For example I have this class:
template <typename T, U>
class TLVParser {
public:
TLVParser(T value)
: value_(std::move(value)) {
}
void parse(const std::span<uint8_t>& buffer, size_t& offset) {
if constexpr (std::is_arithmetic_v<T>)
{
return parsePrimitive(buffer, offset);
}
else if constexpr (std::is_same_v<T, std::string>
|| std::is_same_v<T, std::string_view>)
{
return parseStringView(buffer, offset);
}
else if constexpr (std::is_same_v<T, std::span<U>>
|| std::is_same_v<T, std::vector<U>>)
{
return parseContainer(buffer, offset);
}
else
{
static_assert(always_false<T>::value, "Unsupported type for TLV parsing");
}
}
private:
T value_;
};
As I understand, string_view, std::string, std::vector and std::span has some common properties that I could make the same parse function. So is there a way to use if constexpr to check if this type is a container like this ones without writing a || for each one, and just using a concept to guarantee that this container should have a specific properties like capable of range loop?
My second question is can I make a typename for the std::span<uint8_t> parameter so I can use a std::vector, std::array or even uint8_t* or char* ?
As a couple of people already pointed out in the comments, determining what constitutes a "container" is often the issue. One way is checking if it supports "std::begin()" and "std::end()", which also handles C-style arrays, opposed to just checking for classes that have members "begin()" and "end()" (which would ignore C-style arrays).
Here's another technique however which I prefer for reasons I won't get into here (for C++17 and later though it can be slightly tweaked to handle earlier versions). It simply checks if it's a class that has an "iterator" or "const_iterator" alias (typedef), in addition to a C-style array. The use of the macro is ugly but it's just to create the type safe code that does the work of checking for "iterator" or "const_iterator" (and the macro can be used to create type safe "HasMemberType_?" classes to detect any other type alias as well if required, not just "iterator" or "const_iterator").
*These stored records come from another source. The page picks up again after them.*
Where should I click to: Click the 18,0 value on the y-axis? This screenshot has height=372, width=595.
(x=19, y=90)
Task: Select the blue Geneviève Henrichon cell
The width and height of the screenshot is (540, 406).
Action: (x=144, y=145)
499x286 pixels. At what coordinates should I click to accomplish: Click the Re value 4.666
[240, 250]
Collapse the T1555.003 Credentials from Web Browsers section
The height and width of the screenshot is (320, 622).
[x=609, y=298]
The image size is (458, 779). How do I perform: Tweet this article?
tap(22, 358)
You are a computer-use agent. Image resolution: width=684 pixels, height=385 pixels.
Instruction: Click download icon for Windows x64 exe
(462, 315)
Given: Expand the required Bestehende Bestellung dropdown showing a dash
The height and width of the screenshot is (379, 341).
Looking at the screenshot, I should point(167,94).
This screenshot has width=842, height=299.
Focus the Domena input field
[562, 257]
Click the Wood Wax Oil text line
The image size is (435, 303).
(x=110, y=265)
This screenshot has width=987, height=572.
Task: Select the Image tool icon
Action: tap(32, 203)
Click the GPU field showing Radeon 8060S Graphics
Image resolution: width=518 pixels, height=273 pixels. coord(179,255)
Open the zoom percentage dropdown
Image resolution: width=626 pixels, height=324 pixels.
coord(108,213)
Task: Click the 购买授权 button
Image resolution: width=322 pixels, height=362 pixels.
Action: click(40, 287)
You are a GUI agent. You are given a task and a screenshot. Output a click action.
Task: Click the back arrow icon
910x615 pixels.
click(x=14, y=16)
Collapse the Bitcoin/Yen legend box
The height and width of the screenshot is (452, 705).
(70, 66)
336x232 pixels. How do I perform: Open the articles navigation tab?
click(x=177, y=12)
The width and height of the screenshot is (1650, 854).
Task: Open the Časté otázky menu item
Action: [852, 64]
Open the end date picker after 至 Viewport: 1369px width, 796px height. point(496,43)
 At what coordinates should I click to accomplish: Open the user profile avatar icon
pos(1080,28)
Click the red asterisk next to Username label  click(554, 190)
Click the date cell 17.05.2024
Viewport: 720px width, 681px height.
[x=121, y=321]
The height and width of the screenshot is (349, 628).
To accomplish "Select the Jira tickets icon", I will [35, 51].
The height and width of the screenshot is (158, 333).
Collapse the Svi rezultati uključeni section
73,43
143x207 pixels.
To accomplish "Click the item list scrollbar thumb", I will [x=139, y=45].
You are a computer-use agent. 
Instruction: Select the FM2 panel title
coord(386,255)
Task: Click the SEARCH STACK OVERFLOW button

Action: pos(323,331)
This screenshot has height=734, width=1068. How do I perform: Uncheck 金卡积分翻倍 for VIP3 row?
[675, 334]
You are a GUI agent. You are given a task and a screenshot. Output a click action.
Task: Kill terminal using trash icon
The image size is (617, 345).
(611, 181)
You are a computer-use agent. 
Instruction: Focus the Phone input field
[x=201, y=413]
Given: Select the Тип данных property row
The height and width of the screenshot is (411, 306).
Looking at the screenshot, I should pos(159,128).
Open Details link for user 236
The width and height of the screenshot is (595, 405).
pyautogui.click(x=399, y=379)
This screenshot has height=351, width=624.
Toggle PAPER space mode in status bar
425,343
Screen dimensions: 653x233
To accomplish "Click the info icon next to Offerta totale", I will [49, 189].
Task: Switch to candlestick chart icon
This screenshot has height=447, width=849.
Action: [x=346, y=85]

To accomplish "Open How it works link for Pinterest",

Concepts are also now available of course (in C++20) so you can also create a concept that just defers to "IsContainer_v" if you wish (see this below). Some of the "std" concept classes here can also likely be leveraged for those that want to implement something more modern (but I won't start tackling that here).
Anyway, the following code wouldn't qualify for the standard itself but works very well in practice (and yes, it handles "std::string" if required since it has the necessary iterator aliases).
Click here to run it.
#include <type_traits>
#include <vector>
#include <iostream>
#define DECLARE_HAS_MEMBER_TYPE(NAME) \
template <typename, typename = void> \
struct HasMemberType_##NAME : std::false_type \
{ \
}; \
template <typename T> \
struct HasMemberType_##NAME<T, std::void_t<typename T::NAME>> : std::true_type \
{ \
}; \
template <typename T> \
inline constexpr bool HasMemberType_##NAME##_v = HasMemberType_##NAME<T>::value;
DECLARE_HAS_MEMBER_TYPE(iterator)
DECLARE_HAS_MEMBER_TYPE(const_iterator)
template <typename T>
using IsContainer = std::bool_constant<HasMemberType_const_iterator_v<T> ||
HasMemberType_iterator_v<T> ||
std::is_array_v<T>>;
template <typename T>
inline constexpr bool IsContainer_v = IsContainer<T>::value;
int main()
{
std::cout << std::boolalpha << IsContainer_v<std::vector<int>> << "\n"; // true
std::cout << std::boolalpha << IsContainer_v<int []> << "\n"; // true (C-style array)
std::cout << std::boolalpha << IsContainer_v<int *> << "\n"; // false (pointer not considered a container)
return 0;
}